## Dataset rows:

********

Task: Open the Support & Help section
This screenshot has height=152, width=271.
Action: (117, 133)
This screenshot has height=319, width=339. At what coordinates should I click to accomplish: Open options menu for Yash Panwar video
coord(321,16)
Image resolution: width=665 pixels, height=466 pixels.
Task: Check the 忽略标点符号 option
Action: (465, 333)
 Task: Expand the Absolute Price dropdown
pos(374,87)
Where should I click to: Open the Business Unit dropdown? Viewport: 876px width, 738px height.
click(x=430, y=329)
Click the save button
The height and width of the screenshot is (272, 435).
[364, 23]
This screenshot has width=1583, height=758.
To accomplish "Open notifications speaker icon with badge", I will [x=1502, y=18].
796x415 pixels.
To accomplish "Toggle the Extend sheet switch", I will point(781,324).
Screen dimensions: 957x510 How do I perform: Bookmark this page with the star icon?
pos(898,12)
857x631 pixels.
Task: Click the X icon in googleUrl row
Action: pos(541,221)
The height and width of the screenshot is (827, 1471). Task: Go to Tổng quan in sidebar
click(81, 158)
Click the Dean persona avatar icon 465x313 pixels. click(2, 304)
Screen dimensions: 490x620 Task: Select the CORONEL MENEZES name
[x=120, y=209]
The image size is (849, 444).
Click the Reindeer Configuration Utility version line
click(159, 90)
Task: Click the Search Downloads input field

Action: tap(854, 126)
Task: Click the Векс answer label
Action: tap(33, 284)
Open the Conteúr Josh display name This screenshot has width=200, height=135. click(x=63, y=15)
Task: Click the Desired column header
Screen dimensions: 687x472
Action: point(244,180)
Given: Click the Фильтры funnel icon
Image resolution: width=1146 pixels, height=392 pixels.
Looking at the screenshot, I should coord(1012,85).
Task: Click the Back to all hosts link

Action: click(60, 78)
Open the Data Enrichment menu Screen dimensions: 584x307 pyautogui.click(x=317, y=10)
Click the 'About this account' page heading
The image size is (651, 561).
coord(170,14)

********

Reproduce only the lines from the line containing "Click the save button" up to and including the line containing "I will point(781,324).", requests included, adding -127 to every coordinate in their answers.

Click the save button
The height and width of the screenshot is (272, 435).
[237, -104]
This screenshot has width=1583, height=758.
To accomplish "Open notifications speaker icon with badge", I will [x=1375, y=-109].
796x415 pixels.
To accomplish "Toggle the Extend sheet switch", I will point(654,197).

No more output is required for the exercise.